= DOCUMENT SEGMENT =
*-*-*

I heard that very recently, from someone who should definitely have known better. It wasn’t meant as a joke either. It was said seriously, as if it were perfectly obvious. The lack of knowledge and compassion and the fact there was no interest to try and understand was alarming. They were talking about an 8 year old.


Sadly, it’s something I’ve heard before. And it's exactly the kind of thinking that Forest Schooling UK is working to change.


We work with children who’ve often been labelled “difficult,” “naughty,” “defiant,” or “disruptive.” But we believe that behind the behaviour, there’s always more going on. The idea that a child’s behaviour can be fixed with violence, physical or otherwise, misses the point entirely. You really do wish you could share life stories with the adult to help them “see” why that might not work. But that would not be appropriate.


When a child lashes out, shuts down, refuses to listen or constantly seeks attention, they’re not trying to make your life harder. They’re telling you something. It might be that they’re overwhelmed. It might be that they don’t feel safe or that they’ve learned adults aren’t reliable. It might be that they’re tired, hungry, confused, or scared. Remember, it’s a child.


Calling them “naughty” or saying they “just need a smack” shuts down the opportunity to understand what’s really going on. It also ignores the fact that many of these children have been let down by adults they trust, experienced trauma, instability or exclusion, often at a very young age.


The truth is, punishment doesn't teach emotional regulation. It teaches fear. It teaches that mistakes lead to pain or rejection. It reinforces power dynamics instead of building trust. It can scare.

We’ve seen the effects of this first-hand. Some of the children we work with flinch when spoken to sternly or freeze when asked to explain themselves. Not because they’re manipulative, but because they’ve learned it’s safer to shut down than to speak up. That’s not discipline. That’s damage.

*-*-*

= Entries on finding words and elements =
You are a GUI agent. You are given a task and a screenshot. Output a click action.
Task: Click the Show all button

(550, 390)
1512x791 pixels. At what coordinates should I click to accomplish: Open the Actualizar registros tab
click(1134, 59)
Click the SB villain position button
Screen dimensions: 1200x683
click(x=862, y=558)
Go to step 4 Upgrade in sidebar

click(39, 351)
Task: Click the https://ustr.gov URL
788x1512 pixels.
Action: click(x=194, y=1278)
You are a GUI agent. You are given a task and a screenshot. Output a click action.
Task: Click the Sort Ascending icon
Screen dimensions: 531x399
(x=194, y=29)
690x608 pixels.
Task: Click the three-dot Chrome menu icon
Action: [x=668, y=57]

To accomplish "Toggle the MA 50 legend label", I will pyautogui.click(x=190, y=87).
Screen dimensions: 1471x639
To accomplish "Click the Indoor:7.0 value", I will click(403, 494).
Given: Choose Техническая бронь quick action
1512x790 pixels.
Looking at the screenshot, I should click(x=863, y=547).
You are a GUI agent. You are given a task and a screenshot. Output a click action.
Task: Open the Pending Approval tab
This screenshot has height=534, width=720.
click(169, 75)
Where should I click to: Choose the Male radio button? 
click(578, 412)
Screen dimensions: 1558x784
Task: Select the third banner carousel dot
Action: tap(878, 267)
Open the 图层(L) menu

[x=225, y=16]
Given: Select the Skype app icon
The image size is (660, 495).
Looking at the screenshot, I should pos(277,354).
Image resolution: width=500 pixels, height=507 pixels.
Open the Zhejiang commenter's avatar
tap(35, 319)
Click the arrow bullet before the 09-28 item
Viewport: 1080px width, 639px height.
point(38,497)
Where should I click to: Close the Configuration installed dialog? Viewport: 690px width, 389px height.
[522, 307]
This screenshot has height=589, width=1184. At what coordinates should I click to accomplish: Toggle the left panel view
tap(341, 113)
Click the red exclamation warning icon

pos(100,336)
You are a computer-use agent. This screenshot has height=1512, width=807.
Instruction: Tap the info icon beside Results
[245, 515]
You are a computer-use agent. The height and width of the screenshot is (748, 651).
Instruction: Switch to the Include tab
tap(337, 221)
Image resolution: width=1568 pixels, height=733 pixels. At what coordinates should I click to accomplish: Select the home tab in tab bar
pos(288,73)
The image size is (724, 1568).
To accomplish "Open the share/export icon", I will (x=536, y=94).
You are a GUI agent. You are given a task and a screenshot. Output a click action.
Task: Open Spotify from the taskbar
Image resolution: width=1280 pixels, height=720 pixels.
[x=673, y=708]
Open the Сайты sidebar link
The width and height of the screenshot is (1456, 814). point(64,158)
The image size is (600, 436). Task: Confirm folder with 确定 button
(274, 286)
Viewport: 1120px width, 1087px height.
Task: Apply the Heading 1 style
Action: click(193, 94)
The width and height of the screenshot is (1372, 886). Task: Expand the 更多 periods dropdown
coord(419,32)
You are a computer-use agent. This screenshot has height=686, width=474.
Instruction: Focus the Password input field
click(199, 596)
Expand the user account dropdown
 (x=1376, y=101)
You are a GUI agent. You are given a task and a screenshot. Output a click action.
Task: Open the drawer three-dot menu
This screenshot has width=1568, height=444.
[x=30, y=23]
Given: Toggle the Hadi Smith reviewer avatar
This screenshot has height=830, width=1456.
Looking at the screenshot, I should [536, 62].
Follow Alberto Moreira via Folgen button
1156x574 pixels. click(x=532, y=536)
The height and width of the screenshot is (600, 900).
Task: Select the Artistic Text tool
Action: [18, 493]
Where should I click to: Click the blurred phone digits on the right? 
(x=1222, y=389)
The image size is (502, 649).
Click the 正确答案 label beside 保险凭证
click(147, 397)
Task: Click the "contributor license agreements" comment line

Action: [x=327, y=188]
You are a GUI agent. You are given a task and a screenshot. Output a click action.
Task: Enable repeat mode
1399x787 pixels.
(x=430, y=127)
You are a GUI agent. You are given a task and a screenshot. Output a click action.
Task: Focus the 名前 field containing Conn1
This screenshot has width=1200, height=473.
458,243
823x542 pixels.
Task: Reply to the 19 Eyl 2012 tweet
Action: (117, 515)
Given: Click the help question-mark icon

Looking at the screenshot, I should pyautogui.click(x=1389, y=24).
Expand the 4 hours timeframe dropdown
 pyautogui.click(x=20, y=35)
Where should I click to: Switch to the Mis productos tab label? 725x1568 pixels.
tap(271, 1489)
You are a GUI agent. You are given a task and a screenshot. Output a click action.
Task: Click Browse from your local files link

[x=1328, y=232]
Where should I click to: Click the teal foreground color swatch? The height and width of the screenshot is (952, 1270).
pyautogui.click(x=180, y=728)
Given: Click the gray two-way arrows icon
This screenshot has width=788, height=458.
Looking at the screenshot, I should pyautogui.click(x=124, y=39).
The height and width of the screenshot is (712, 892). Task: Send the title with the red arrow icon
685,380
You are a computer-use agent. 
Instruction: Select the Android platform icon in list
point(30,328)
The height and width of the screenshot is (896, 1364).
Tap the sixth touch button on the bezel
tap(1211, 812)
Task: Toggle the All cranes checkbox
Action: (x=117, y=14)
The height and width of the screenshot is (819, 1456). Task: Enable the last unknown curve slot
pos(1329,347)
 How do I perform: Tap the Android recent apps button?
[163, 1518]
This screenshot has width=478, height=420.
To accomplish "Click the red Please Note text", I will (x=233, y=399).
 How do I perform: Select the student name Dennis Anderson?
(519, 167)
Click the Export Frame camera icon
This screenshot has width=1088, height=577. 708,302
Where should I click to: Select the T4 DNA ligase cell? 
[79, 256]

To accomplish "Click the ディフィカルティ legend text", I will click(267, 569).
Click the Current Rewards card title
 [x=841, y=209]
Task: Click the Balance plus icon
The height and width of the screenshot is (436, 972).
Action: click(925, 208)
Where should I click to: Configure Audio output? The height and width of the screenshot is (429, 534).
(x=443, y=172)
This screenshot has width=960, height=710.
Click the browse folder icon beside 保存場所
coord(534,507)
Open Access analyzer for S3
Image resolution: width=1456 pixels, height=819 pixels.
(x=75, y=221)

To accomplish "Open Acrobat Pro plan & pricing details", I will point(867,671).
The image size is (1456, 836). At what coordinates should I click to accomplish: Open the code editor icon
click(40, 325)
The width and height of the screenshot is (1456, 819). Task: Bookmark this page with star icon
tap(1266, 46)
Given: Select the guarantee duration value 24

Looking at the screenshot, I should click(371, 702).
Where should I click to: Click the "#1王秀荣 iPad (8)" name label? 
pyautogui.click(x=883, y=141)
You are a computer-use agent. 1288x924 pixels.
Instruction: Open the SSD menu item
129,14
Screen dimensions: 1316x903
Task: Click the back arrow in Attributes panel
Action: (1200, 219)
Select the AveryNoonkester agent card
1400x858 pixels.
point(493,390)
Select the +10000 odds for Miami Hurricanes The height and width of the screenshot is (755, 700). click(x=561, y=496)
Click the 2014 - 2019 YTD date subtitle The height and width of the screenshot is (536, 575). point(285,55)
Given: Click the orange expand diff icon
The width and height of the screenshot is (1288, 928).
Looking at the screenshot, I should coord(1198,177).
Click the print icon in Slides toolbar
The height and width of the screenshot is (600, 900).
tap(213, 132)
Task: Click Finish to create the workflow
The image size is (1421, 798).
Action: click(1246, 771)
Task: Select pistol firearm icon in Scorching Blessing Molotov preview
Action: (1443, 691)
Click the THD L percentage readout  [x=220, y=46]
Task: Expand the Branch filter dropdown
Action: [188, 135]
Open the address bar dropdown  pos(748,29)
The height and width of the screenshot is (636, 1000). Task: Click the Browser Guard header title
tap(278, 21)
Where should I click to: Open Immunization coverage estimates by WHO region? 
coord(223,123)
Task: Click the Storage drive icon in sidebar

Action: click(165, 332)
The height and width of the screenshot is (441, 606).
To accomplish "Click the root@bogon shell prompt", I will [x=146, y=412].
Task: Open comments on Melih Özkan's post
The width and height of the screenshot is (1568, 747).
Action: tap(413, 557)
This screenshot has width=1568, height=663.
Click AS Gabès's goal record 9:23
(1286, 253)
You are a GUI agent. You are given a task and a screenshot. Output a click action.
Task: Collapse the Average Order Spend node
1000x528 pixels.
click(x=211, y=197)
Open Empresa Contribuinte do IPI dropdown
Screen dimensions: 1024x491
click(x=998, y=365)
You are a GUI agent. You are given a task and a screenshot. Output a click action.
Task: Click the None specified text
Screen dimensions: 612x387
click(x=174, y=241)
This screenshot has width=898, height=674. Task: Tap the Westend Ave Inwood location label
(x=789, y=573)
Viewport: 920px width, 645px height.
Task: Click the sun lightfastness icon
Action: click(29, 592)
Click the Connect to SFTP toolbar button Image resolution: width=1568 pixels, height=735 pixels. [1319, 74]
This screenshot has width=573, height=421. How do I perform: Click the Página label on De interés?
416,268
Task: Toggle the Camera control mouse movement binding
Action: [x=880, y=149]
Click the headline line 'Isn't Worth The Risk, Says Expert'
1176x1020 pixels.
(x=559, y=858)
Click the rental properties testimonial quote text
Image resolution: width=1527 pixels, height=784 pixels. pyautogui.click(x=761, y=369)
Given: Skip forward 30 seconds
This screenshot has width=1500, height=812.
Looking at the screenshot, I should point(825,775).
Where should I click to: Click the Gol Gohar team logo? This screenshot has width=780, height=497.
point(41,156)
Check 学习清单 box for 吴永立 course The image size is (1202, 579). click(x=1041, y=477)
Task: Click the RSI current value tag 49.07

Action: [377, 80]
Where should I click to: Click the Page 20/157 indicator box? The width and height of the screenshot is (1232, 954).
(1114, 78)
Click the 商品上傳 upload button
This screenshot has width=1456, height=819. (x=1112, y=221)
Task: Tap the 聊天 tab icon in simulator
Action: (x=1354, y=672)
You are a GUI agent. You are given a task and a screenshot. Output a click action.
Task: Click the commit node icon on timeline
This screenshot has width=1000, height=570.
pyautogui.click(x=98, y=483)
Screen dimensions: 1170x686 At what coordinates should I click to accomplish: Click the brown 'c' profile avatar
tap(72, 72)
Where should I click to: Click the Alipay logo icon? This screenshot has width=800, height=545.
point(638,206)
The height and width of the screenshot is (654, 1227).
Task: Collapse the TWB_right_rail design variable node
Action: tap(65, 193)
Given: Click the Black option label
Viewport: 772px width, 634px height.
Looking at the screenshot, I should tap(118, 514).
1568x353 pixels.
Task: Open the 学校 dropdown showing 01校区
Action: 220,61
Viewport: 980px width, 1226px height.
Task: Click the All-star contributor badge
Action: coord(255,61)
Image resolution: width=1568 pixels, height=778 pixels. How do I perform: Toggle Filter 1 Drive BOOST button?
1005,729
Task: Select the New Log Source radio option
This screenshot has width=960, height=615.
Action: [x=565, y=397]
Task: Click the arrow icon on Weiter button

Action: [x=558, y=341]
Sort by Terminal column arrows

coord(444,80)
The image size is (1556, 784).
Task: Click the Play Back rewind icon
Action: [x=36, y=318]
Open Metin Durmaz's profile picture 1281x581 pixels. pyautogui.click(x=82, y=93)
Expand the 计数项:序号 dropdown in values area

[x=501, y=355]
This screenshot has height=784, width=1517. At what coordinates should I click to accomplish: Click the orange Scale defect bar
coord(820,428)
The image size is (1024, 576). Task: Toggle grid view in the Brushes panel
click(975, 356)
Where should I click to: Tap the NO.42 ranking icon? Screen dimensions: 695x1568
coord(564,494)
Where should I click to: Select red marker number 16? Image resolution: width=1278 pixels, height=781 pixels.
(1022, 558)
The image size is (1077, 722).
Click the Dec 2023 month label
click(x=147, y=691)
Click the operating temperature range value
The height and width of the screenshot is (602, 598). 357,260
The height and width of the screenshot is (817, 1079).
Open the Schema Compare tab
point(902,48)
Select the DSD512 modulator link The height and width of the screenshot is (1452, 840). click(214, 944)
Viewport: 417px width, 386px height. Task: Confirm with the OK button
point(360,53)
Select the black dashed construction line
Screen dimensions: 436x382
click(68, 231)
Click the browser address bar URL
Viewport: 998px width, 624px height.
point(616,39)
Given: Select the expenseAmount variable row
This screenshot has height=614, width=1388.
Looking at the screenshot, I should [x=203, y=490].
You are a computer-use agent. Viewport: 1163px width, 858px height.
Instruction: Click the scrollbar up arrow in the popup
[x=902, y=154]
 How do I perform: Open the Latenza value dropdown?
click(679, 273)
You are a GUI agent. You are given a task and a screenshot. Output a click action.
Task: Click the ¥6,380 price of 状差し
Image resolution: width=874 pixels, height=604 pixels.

*-*-*

= EXERCISE DETAILS =
Carry on the piece about how adults respond to children's difficult behavior, picking up right after its final sentence. These entries come from a separate source.

= ANSWER TO THIS TASK =
Children need adults who can stay calm when things get tough. They need routines and boundaries that give structure without being rigid. They need the chance to move, to explore, and to make mistakes without feeling fear or being shamed for it.


They also need time. Time to unlearn fear, to build trust and to feel safe, enough to try something different. That doesn’t mean there are no boundaries. It means the boundaries are clear, consistent, fair and respectful.


At Forest Schooling UK, we create spaces where behaviour is understood in context. A child throwing things isn’t written off - we find out what’s underneath the behaviour. A child who refuses to take part isn’t punished, we work with them to find a way in. It’s not soft. And we can tell you from experience, It’s very effective.


If you’ve ever thought, “That child just needs a smack,” it’s likely because that’s how behaviour was dealt with when you were growing up. But that doesn’t mean it’s right, or helpful.


We now know better, through research, experience and listening to children. The evidence is clear: connection works better than control.(just look at the wider world at the moment) Relationships matter more than rewards and punishments. And understanding what drives behaviour is far more effective than simply reacting to it.


It takes more effort, yes. But it builds trust, reduces harm and leads to real, lasting change.